Since Australia became a nation in 1901, we have had 27 prime ministers and for the general reader there is much to enliven and entertain in this group biography of our leaders. It is illuminating to know that our second PM, Alfred Deakin, was an ardent spiritualist and that our first, Edmund Barton, had such a severe drinking problem he was widely known as “Tosspot Toby”. Deakin claimed he received direct instruction from the ghosts of Sophocles, John Knox, Lord Macaulay, Edmund Burke and John Stuart Mill. As MacCallum puts it, although “rather out of place in such exalted company”, Deakin was also spoken to by Richard Heales, a former Victorian chief secretary.
During his time as PM, Deakin provided an anonymous account of the workings of his government: first for the London Morning Post and then for the London National Review. Deakin’s columns were witty, comprehensive and, refreshingly, often highly critical of himself.
Barton’s alcohol consumption was so out of control that the proprietor of Truth, John Norton, himself a huge imbiber, wrote of the PM: “I charge you with being very frequently under the influence of drink ever since the [first] meeting of the federal parliament . . . Quite recently you came into [the] chamber so drunk you were scarcely able to stand. On another occasion, seeing your drunken, helpless state, the Speaker generously put an end to the painful scene!”

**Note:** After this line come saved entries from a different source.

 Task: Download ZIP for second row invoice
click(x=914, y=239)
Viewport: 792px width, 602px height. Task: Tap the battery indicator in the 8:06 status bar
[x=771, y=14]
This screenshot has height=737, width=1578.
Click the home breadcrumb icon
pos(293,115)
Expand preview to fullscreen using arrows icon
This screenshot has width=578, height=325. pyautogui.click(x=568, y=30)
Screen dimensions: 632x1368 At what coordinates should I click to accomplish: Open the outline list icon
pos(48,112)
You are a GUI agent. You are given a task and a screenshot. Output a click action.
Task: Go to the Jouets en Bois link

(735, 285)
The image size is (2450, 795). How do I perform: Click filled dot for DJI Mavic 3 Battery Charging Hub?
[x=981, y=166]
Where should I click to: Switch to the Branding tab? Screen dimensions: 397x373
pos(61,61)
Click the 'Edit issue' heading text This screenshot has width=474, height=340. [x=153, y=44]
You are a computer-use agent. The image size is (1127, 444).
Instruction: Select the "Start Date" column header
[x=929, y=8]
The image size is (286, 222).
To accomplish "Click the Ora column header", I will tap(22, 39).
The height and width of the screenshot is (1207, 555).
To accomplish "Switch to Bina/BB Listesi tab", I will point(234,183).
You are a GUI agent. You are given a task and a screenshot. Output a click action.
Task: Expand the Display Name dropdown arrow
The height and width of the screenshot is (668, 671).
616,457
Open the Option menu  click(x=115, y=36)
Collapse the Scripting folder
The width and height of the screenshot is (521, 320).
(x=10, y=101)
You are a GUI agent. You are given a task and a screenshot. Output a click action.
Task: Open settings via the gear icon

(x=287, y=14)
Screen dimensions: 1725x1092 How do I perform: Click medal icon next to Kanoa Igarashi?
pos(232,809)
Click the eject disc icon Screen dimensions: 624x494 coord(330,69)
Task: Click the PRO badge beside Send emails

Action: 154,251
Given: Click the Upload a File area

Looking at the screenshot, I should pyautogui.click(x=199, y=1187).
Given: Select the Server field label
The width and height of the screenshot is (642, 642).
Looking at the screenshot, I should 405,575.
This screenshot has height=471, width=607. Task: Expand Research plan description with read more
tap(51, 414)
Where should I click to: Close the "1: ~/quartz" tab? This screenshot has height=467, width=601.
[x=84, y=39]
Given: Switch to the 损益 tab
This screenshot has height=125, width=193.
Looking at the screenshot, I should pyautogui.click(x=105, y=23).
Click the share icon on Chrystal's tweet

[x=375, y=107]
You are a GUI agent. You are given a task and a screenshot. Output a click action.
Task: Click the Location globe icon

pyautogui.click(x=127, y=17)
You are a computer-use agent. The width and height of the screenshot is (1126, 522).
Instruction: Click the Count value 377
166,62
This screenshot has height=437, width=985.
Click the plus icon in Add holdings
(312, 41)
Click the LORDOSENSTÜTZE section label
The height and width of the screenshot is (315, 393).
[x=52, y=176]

It is useful to remember that while Chris Watson’s four-month ministry was the first national Labor government in the world, it boasted in its ranks the future Labor prime minister Andrew Fisher as well as the world’s first Labor premier. The latter was Anderson Dawson from the dual electorate of Charters Towers. Dawson’s Queensland colonial government, which had lasted less than a week in December 1899, had contained within its ranks the Scottish-born Fisher who had worked in Queensland as a miner and journalist before entering politics.
Among the prime-ministerial also-rans, MacCallum deals briskly with the Queenslander Frank Forde who served for eight days; Earle Christmas Grafton Page who enjoyed 19 days in power; the long-serving Country Party treasurer, Arthur Fadden, another Queenslander who was PM for 40 days and 40 nights; and John “Black Jack” McEwen, who held the top job for 23 days when he was aged 67.
Unfortunately MacCallum badly underestimates Tasmanian Catholic PM Joe Lyons, who is dismissed as a Labor “rat”. MacCallum would have benefited immensely had he had the chance of reading the excellent recent biographies – both written by Anne Henderson – of Lyons and of his wife Dame Enid, with whom he had 11 children.
However MacCallum is on the money when he regards William McMahon – a Liberal and notorious leaker to the press – as a prime minister whom it was difficult to take seriously, even by his increasingly disillusioned colleagues. McMahon’s self-pitying prime-ministerial lament to the party room that “I sometimes think I must be my own worst enemy” provoked Jim Killen, who had been ousted from the Navy portfolio, to reply: “Not while I’m alive.”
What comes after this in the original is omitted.